DATA LISTING:
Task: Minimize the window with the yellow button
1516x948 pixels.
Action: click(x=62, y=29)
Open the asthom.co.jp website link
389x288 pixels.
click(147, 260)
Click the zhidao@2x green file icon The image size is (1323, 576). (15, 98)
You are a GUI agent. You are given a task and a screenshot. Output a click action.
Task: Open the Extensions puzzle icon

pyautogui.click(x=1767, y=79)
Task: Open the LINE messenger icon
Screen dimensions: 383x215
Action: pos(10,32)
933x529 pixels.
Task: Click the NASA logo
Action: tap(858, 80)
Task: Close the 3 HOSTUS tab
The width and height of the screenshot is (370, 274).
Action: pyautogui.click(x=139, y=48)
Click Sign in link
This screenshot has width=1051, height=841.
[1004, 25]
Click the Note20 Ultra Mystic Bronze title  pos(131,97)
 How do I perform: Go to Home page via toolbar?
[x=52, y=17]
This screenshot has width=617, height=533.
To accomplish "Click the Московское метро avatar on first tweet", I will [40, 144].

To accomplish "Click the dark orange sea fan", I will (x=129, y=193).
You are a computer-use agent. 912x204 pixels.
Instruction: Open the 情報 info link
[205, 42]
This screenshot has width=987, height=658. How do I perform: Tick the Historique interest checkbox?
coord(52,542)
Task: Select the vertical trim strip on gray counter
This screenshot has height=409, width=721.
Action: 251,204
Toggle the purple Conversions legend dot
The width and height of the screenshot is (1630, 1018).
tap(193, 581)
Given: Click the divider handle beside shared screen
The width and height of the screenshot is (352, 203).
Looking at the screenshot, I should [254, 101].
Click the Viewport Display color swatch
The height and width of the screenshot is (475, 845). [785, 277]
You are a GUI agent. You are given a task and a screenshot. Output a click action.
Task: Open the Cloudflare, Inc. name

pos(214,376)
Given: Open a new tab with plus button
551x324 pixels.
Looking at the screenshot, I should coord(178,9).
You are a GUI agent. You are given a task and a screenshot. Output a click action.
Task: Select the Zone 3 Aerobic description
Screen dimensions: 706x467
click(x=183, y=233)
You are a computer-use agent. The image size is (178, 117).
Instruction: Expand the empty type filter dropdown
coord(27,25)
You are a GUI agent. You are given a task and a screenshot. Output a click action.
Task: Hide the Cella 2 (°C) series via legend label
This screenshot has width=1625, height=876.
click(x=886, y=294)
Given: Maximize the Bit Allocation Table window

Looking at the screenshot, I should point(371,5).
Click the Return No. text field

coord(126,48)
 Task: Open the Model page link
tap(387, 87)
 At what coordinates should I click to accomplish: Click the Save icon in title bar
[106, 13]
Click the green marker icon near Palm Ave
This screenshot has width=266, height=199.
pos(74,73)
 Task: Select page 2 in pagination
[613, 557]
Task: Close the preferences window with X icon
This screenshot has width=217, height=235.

WORK ITEM: Retype every entry above, word for word.

ANSWER SPACE:
Task: Minimize the window with the yellow button
1516x948 pixels.
Action: click(x=62, y=29)
Open the asthom.co.jp website link
389x288 pixels.
click(147, 260)
Click the zhidao@2x green file icon The image size is (1323, 576). (15, 98)
You are a GUI agent. You are given a task and a screenshot. Output a click action.
Task: Open the Extensions puzzle icon

pyautogui.click(x=1767, y=79)
Task: Open the LINE messenger icon
Screen dimensions: 383x215
Action: pos(10,32)
933x529 pixels.
Task: Click the NASA logo
Action: tap(858, 80)
Task: Close the 3 HOSTUS tab
The width and height of the screenshot is (370, 274).
Action: pyautogui.click(x=139, y=48)
Click Sign in link
This screenshot has width=1051, height=841.
[1004, 25]
Click the Note20 Ultra Mystic Bronze title  pos(131,97)
 How do I perform: Go to Home page via toolbar?
[x=52, y=17]
This screenshot has width=617, height=533.
To accomplish "Click the Московское метро avatar on first tweet", I will [40, 144].

To accomplish "Click the dark orange sea fan", I will (x=129, y=193).
You are a computer-use agent. 912x204 pixels.
Instruction: Open the 情報 info link
[205, 42]
This screenshot has width=987, height=658. How do I perform: Tick the Historique interest checkbox?
coord(52,542)
Task: Select the vertical trim strip on gray counter
This screenshot has height=409, width=721.
Action: 251,204
Toggle the purple Conversions legend dot
The width and height of the screenshot is (1630, 1018).
tap(193, 581)
Given: Click the divider handle beside shared screen
The width and height of the screenshot is (352, 203).
Looking at the screenshot, I should [254, 101].
Click the Viewport Display color swatch
The height and width of the screenshot is (475, 845). [785, 277]
You are a GUI agent. You are given a task and a screenshot. Output a click action.
Task: Open the Cloudflare, Inc. name

pos(214,376)
Given: Open a new tab with plus button
551x324 pixels.
Looking at the screenshot, I should coord(178,9).
You are a GUI agent. You are given a task and a screenshot. Output a click action.
Task: Select the Zone 3 Aerobic description
Screen dimensions: 706x467
click(x=183, y=233)
You are a computer-use agent. The image size is (178, 117).
Instruction: Expand the empty type filter dropdown
coord(27,25)
You are a GUI agent. You are given a task and a screenshot. Output a click action.
Task: Hide the Cella 2 (°C) series via legend label
This screenshot has width=1625, height=876.
click(x=886, y=294)
Given: Maximize the Bit Allocation Table window

Looking at the screenshot, I should point(371,5).
Click the Return No. text field

coord(126,48)
 Task: Open the Model page link
tap(387, 87)
 At what coordinates should I click to accomplish: Click the Save icon in title bar
[106, 13]
Click the green marker icon near Palm Ave
This screenshot has width=266, height=199.
pos(74,73)
 Task: Select page 2 in pagination
[613, 557]
Task: Close the preferences window with X icon
This screenshot has width=217, height=235.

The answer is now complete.